Before streaming platforms took over home entertainment, there was New York City’s legendary video rental store Kim’s Video. With more than 55,000 beloved and rare movies to choose from, the Kim’s Video flagship store in St. Marks Place was essential stomping ground for not just cinefiles, but anyone who liked watching movies. The knowledgeable clerks could be scary, but being able to access the vast collection of films was worth being yelled at for not knowing enough about Hungarian cinema. The store was a magnet for big-name filmmakers including Martin Scorsese, Quentin Tarantino and the Coen brothers. Then, in 2008, facing a changing industry, Kim’s Video founder, Yongman Kim, offered to give away his collection provided that it stay intact and be available to Kim’s Video members. Not long after, before all late fees had been collected from customers including Joel Coen, the archive found a new home in the small Italian village of Salemi, Sicily. In August 2016, filmmaker David Redmon, who credits Kim’s Video for his film education, set out on a quest to visit and ultimately free the legendary collection of movies. That mission is the subject of “Kim’s Video.” Directed by Redmon and Ashley Sabin, “Kim’s Video,” which Fremantle executive produced, will open the Sundance Film Festival’s NEXT section on Jan. 19.
You spent six years making this documentary. What kept you going?

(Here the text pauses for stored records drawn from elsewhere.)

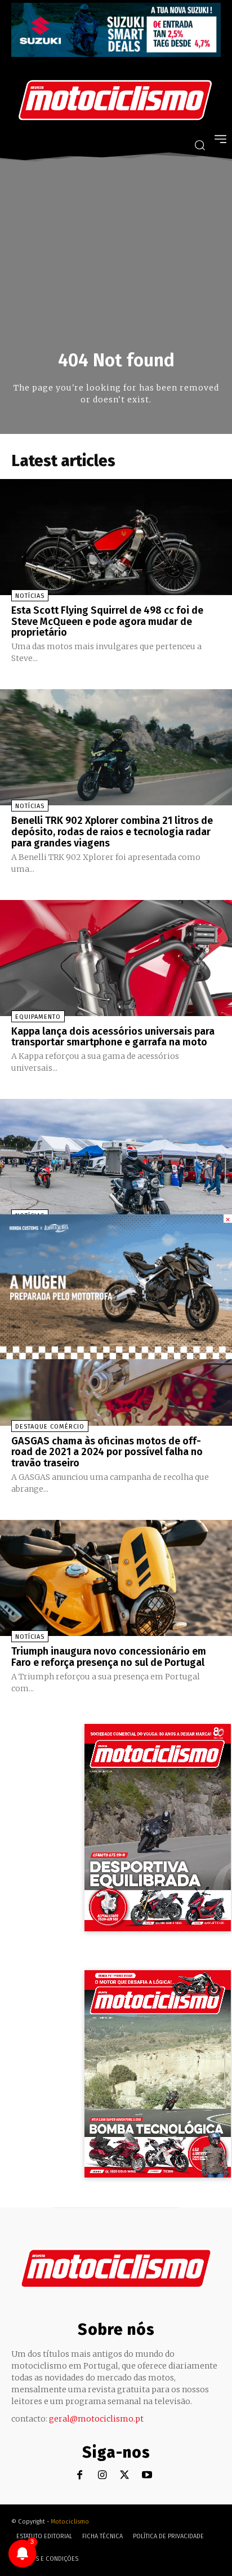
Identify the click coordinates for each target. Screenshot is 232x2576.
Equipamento (38, 1017)
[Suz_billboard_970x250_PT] (116, 54)
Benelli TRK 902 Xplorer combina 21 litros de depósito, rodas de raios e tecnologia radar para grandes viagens (112, 831)
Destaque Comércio (49, 1426)
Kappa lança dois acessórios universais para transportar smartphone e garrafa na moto (113, 1037)
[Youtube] (147, 2475)
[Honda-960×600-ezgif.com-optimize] (116, 1356)
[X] (124, 2475)
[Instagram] (102, 2475)
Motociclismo (70, 2521)
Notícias (29, 596)
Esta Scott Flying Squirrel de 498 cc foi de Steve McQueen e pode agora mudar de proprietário (107, 621)
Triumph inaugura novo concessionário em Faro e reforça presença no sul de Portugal (108, 1657)
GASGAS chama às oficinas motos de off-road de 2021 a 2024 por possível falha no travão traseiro (107, 1452)
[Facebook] (79, 2475)
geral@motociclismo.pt (96, 2419)
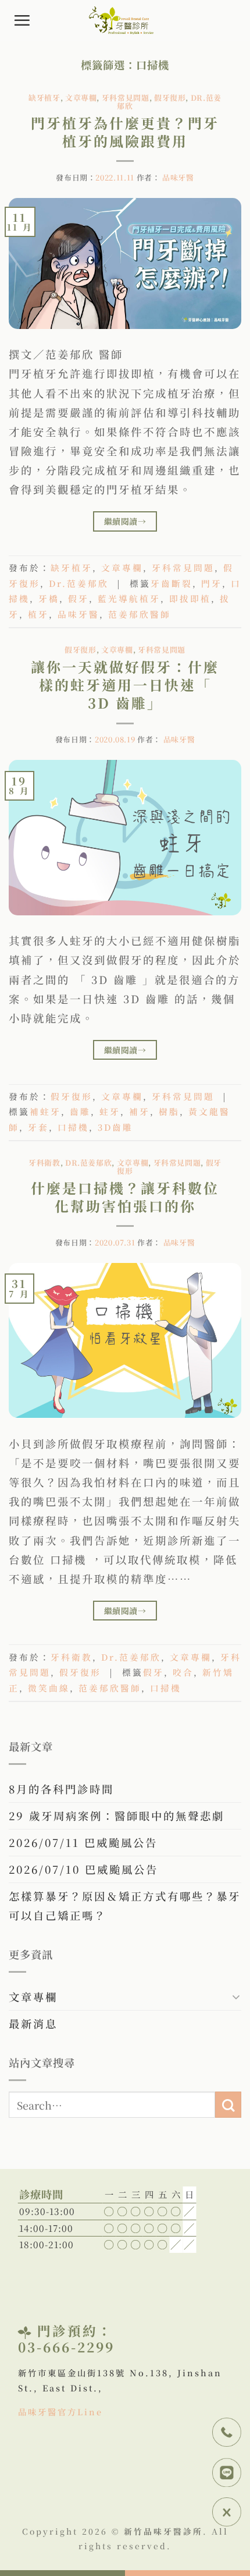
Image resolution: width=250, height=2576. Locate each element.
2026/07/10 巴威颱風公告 (83, 1869)
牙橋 (48, 598)
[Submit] (228, 2105)
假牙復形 (170, 97)
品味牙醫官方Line (60, 2411)
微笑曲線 (49, 1688)
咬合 (183, 1672)
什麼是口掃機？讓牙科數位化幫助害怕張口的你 (125, 1196)
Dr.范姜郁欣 (79, 583)
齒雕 (80, 1111)
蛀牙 (109, 1111)
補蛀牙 (45, 1111)
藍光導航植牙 (129, 598)
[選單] (23, 20)
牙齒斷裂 (171, 583)
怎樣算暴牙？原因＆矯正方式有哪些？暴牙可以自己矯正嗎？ (125, 1905)
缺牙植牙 (44, 97)
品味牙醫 (178, 177)
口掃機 (73, 1127)
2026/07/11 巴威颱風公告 (83, 1842)
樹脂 (169, 1111)
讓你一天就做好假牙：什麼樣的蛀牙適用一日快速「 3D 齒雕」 (125, 684)
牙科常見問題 (125, 97)
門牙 (211, 583)
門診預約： (75, 2330)
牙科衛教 (44, 1162)
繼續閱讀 (125, 521)
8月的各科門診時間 (61, 1788)
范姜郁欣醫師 (139, 614)
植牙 (38, 614)
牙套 (38, 1127)
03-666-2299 (66, 2346)
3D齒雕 (115, 1127)
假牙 (78, 598)
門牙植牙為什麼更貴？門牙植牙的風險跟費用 (125, 131)
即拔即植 (190, 598)
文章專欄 (81, 97)
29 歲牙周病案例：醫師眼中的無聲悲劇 (116, 1815)
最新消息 (33, 2023)
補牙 (139, 1111)
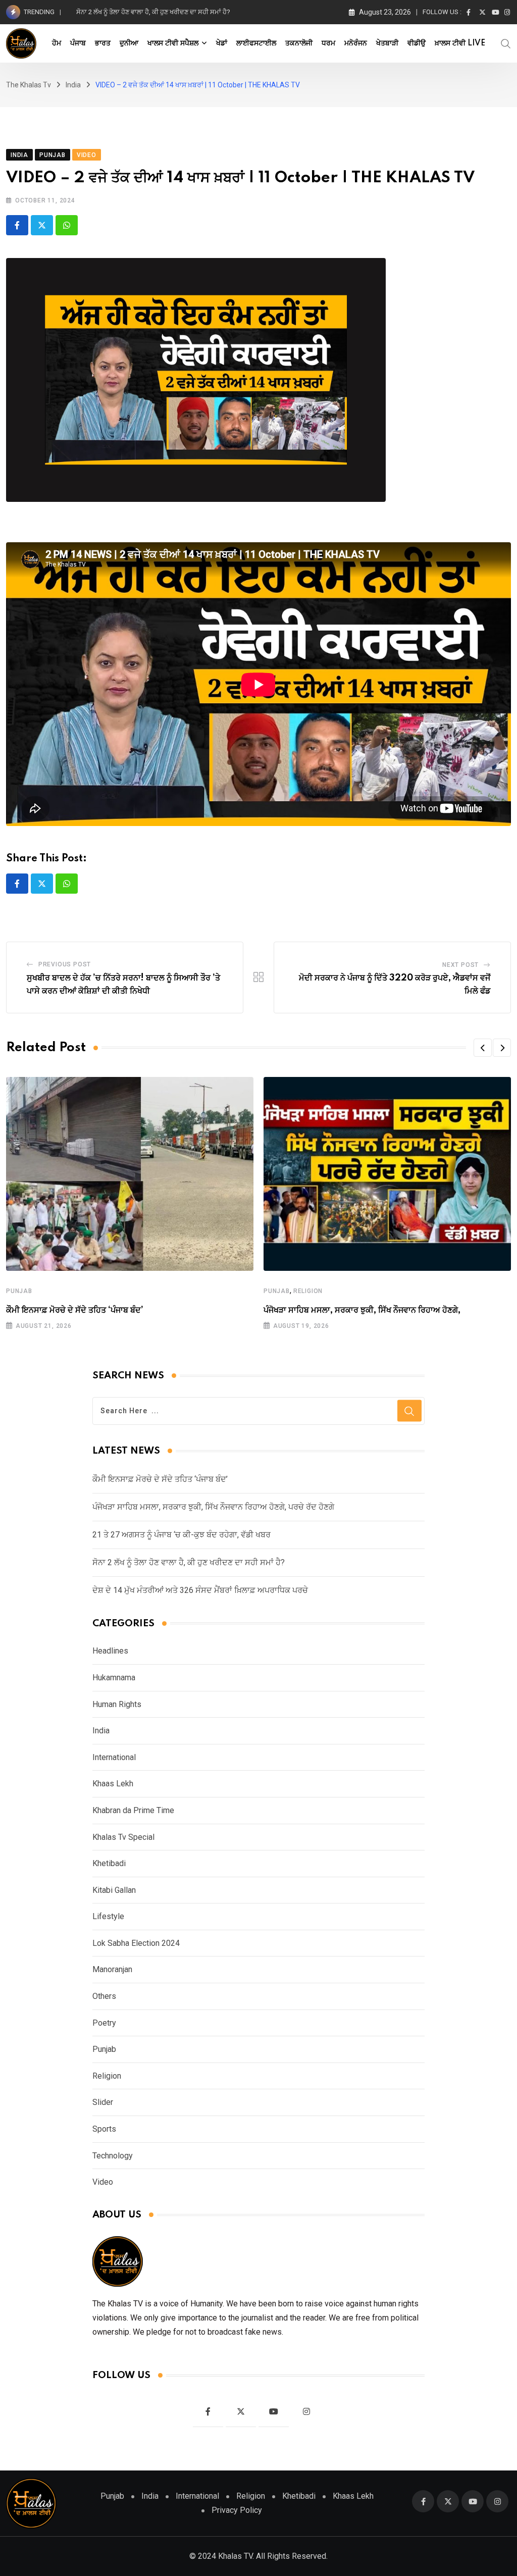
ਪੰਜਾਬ (78, 43)
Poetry (104, 2023)
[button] (483, 1048)
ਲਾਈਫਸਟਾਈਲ (256, 43)
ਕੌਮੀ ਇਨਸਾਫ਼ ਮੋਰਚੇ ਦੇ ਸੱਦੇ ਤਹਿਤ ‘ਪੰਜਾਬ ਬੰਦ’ (74, 1310)
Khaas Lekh (112, 1783)
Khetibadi (109, 1863)
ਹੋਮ (56, 43)
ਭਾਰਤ (103, 43)
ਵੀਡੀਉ (416, 43)
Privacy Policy (237, 2510)
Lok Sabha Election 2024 (136, 1943)
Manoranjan (112, 1969)
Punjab (19, 1291)
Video (102, 2182)
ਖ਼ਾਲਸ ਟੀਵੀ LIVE (460, 43)
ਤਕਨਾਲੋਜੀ (299, 43)
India (101, 1730)
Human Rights (116, 1704)
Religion (308, 1291)
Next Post (460, 964)
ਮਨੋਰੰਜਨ (355, 43)
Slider (102, 2102)
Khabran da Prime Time (133, 1810)
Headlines (110, 1651)
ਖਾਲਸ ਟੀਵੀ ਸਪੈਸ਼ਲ (172, 43)
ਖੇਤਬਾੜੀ (387, 43)
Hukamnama (113, 1677)
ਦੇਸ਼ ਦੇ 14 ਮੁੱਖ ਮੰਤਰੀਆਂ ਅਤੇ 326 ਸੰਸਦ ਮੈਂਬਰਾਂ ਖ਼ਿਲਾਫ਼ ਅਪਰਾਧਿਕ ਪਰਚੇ (162, 12)
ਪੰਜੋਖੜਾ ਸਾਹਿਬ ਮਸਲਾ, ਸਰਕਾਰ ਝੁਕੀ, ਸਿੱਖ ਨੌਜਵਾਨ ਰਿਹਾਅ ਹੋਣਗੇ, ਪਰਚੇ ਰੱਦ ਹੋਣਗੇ (213, 1507)
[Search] (506, 43)
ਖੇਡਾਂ (221, 43)
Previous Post (64, 964)
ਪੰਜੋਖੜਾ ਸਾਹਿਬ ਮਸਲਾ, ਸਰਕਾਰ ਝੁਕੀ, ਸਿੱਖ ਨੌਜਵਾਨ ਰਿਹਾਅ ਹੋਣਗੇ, (362, 1310)
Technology (112, 2155)
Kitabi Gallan (114, 1890)
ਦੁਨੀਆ (129, 43)
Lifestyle (108, 1916)
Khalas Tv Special (123, 1837)
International (114, 1757)
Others (104, 1996)
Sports (104, 2129)
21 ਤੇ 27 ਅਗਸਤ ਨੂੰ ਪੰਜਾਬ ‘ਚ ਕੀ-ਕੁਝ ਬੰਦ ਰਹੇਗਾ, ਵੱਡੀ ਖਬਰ (181, 1534)
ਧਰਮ (328, 43)
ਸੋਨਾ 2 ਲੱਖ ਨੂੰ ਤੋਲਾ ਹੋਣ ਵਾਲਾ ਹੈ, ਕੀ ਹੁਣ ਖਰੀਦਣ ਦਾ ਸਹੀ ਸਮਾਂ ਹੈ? (188, 1562)
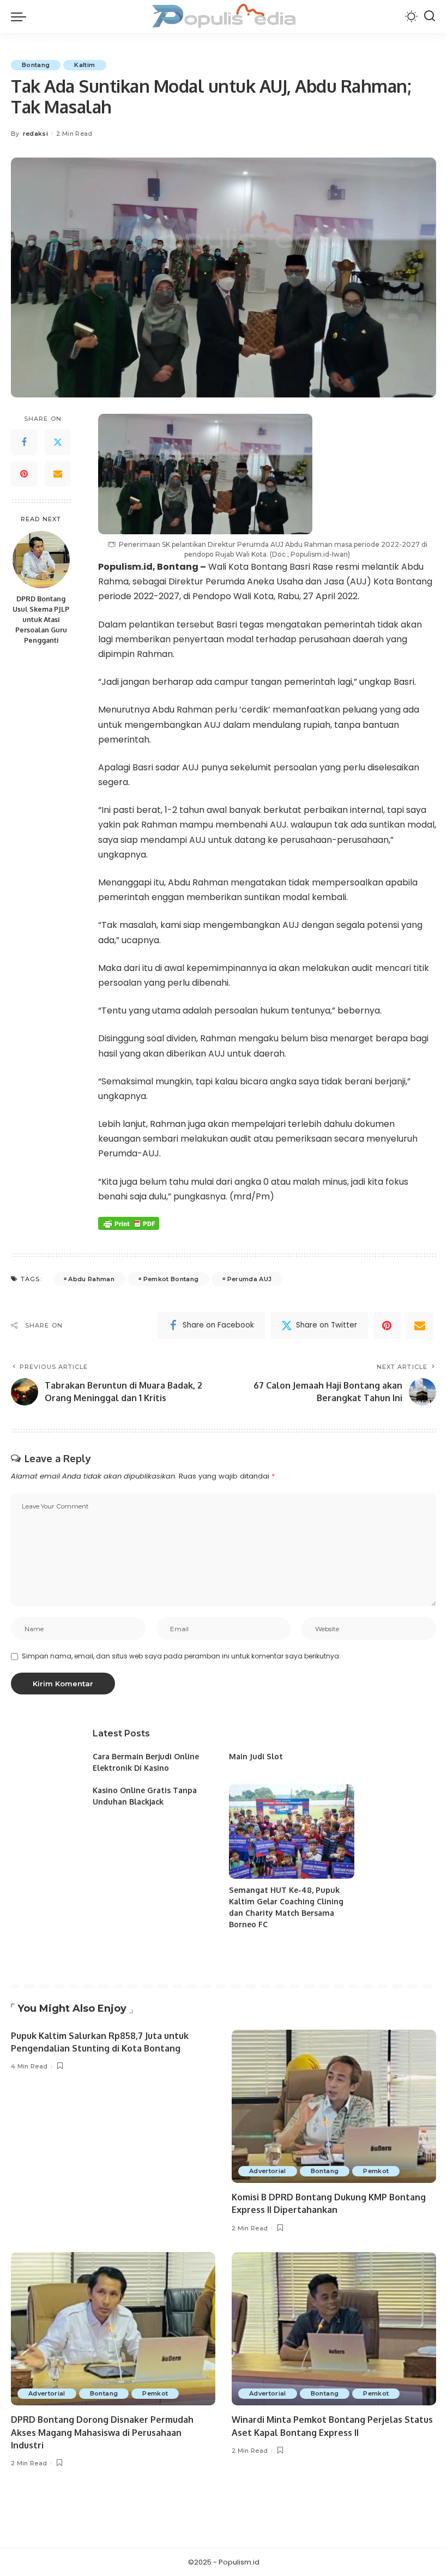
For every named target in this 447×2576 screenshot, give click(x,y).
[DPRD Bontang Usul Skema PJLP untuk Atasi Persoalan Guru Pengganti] (41, 559)
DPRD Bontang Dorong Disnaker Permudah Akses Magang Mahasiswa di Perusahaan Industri (102, 2432)
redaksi (35, 133)
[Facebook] (24, 442)
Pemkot (376, 2171)
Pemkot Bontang (171, 1279)
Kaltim (84, 65)
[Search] (429, 16)
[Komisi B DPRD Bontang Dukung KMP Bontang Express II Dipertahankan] (334, 2106)
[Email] (58, 474)
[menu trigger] (21, 16)
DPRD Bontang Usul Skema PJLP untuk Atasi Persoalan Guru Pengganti (41, 619)
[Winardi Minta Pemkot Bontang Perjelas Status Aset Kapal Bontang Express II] (334, 2328)
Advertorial (267, 2171)
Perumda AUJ (249, 1279)
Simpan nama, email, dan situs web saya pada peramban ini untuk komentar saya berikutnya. (181, 1656)
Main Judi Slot (256, 1756)
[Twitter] (58, 442)
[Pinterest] (24, 474)
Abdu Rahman (91, 1279)
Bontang (36, 65)
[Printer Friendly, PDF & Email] (128, 1223)
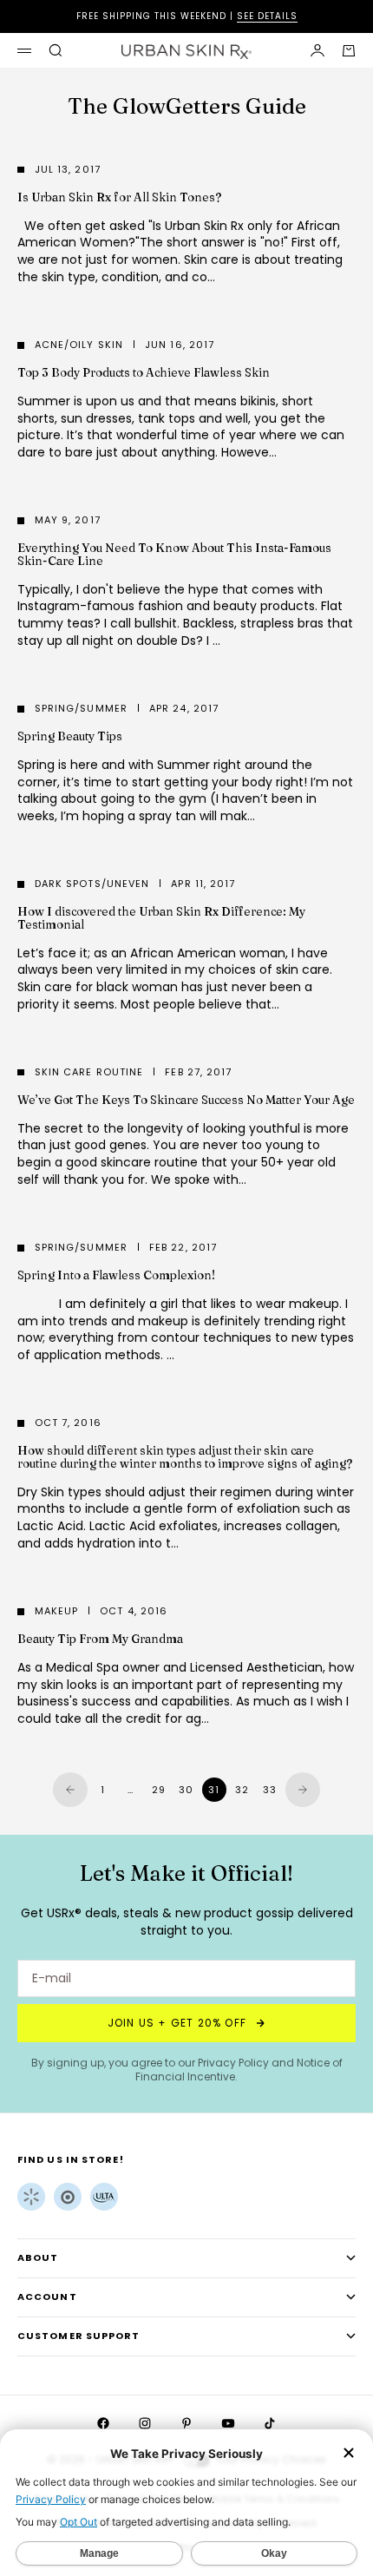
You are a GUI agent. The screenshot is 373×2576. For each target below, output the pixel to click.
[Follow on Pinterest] (186, 2423)
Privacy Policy (233, 2062)
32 (242, 1790)
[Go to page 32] (302, 1789)
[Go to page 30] (70, 1789)
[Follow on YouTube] (228, 2423)
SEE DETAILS (267, 16)
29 (159, 1790)
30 (186, 1790)
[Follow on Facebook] (103, 2423)
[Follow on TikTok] (270, 2423)
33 (270, 1790)
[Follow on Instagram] (145, 2423)
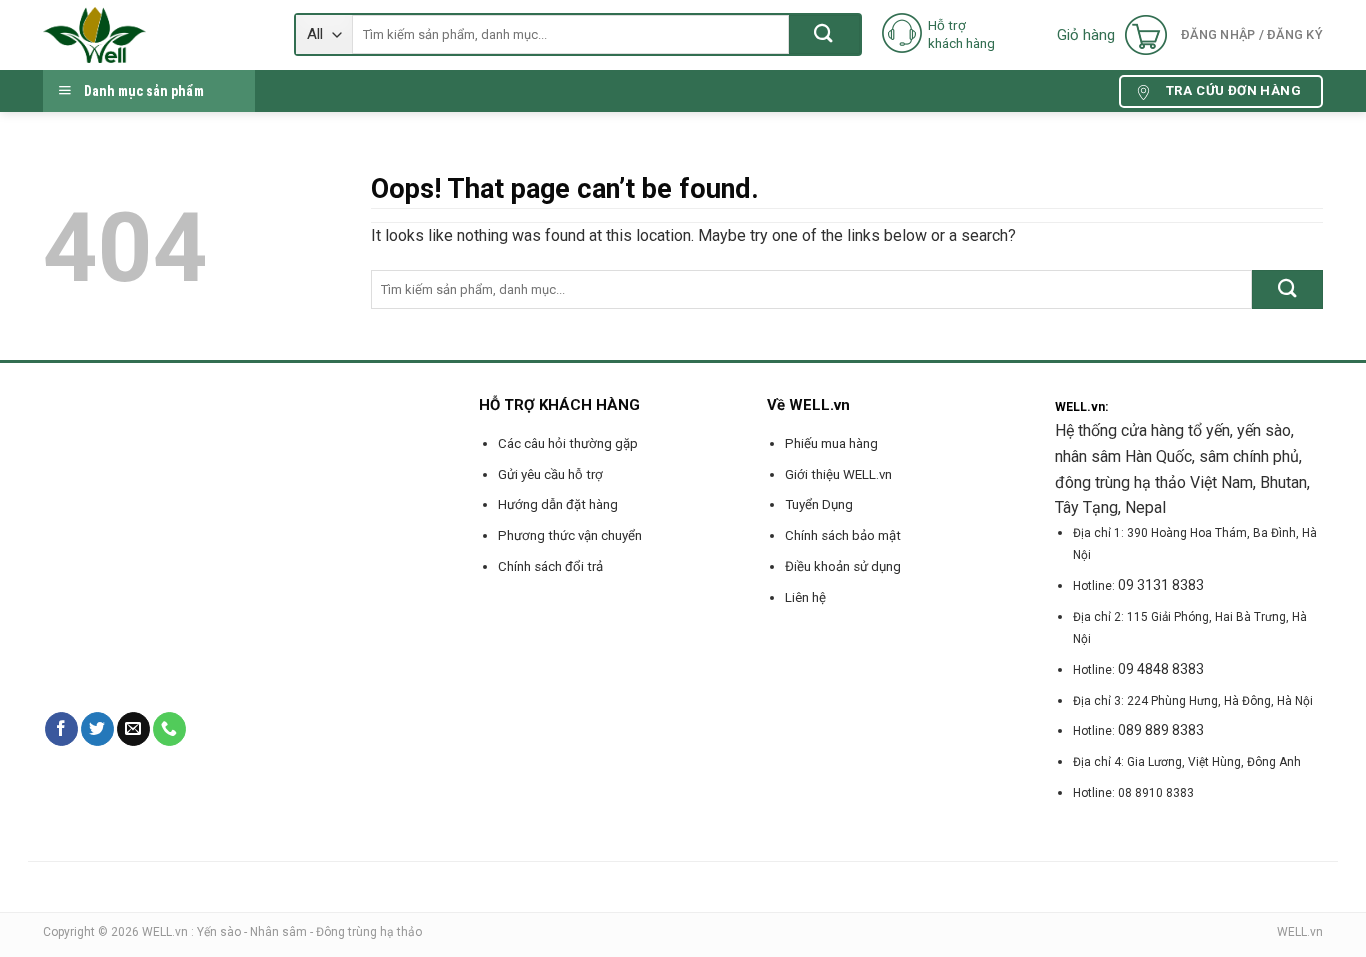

Redmon: It was the ghost of cinema that carried us to make the movie over the course of six years. When I entered the Kim’s Video collection [n Sicily], the movies told me they wanted to go home. They needed to be touched. They wanted to be seen. They wanted to be heard again. They asked me, “Can you help?” and I promised the movies that I would go back and help one day. They helped me, so I was going to help them. Eventually the objective of relocating the collection became the primary purpose and then the movie just surrounded that motive.
What do you mean when you say that the movies helped you?
Sabin: Those movies really helped form our film voice. We didn’t go to film school and so we were just delving into that collection almost every night. So to see the state that the collection was in, in Salemi and not do anything about it didn’t fit right with us.
Redmon: It was painful.
In the doc, you incorporate numerous movie clips. Could this film exist without Fair Use?
Sabin: Those clips are so important because this is a film about films. So, it would have been really difficult to make this [doc] without having film clips in it.
Do you consider this a niche doc for niche audiences?
Sabin: It’s a film for anyone who has lost something and is trying to find it.
You are looking for distribution. Am I right to assume that you are aiming for a theatrical run?
Redmon: Yes. We want a theatrical run and then we want to make a fictional film based on the making of this movie. That’s our next objective. We want to write a book. We want to make a play. We want online. We want educational [sales]. We want it all. I mean, who doesn’t?